Когда Геннадий разговаривал с людьми на Вацлаваке, он не ждал, что у них сразу откроются глаза. Для него было важнее поддержать тех, кто верит в Навального. «Пусть человек увидит, что существуют люди, даже в Праге, кто поддерживает Навального. Как океан состоит из капель, так каждый из нас должен действовать в поддержку демократии. Некоторые люди ради нас идут на катастрофические жертвы. Навального чуть не убили. Немцов убит. Щекочихин убит. Сотни людей убиты».

17 января 2021 г., после того, как Навальный вернулся в Россию, был арестован и помещен в тюрьму, Геннадий организовал группу для проведения пикетов перед зданием посольства РФ в ЧР. «Эта акция показывает, что мы здесь, в Чехии, видим все, что творится в России. Мы этим обеспокоены. Мы требуем прекратить террор против собственного народа. Мы требуем освободить политических заключенных. Освободите Алексея Навального!».

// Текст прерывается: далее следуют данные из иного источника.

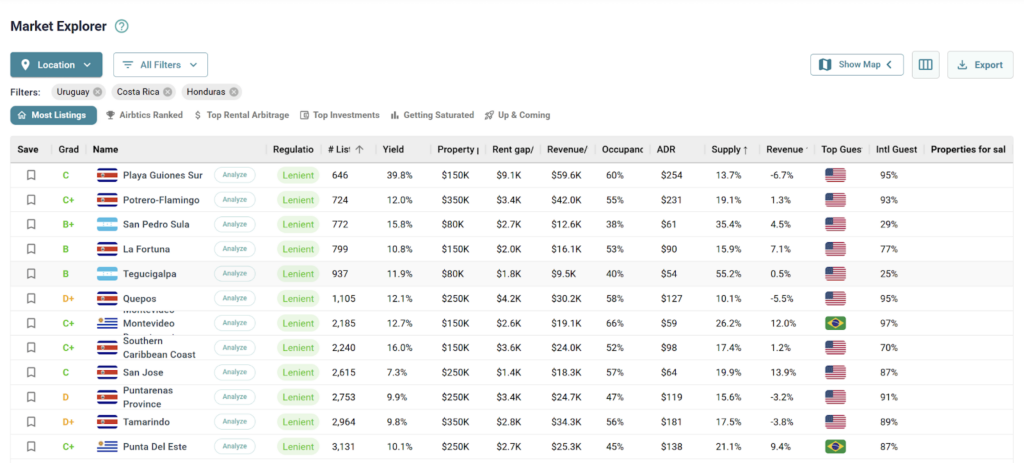Click the Honduras flag beside San Pedro Sula
Image resolution: width=1024 pixels, height=463 pixels.
pyautogui.click(x=107, y=224)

С 13 февраля и по сей день пикет у здания посольства РФ группа Александрова проводит ежедневно. В группе шесть человек, которые сменяют друг друга. Был только месячный перерыв во время локдауна в Чехии. «Но ничего, победили Гитлера, победим и Путина».

Чешская жизнь и политика

За чешской политикой Геннадий тоже следит, но выступает не так активно, иногда участвует в акциях чешских активистов, иногда его друзья чехи участвуют в акциях, которые организует Геннадий. «Я считаю, что я человек со стороны. Я все-таки приезжий. Я не могу считать себя стопроцентным чехом».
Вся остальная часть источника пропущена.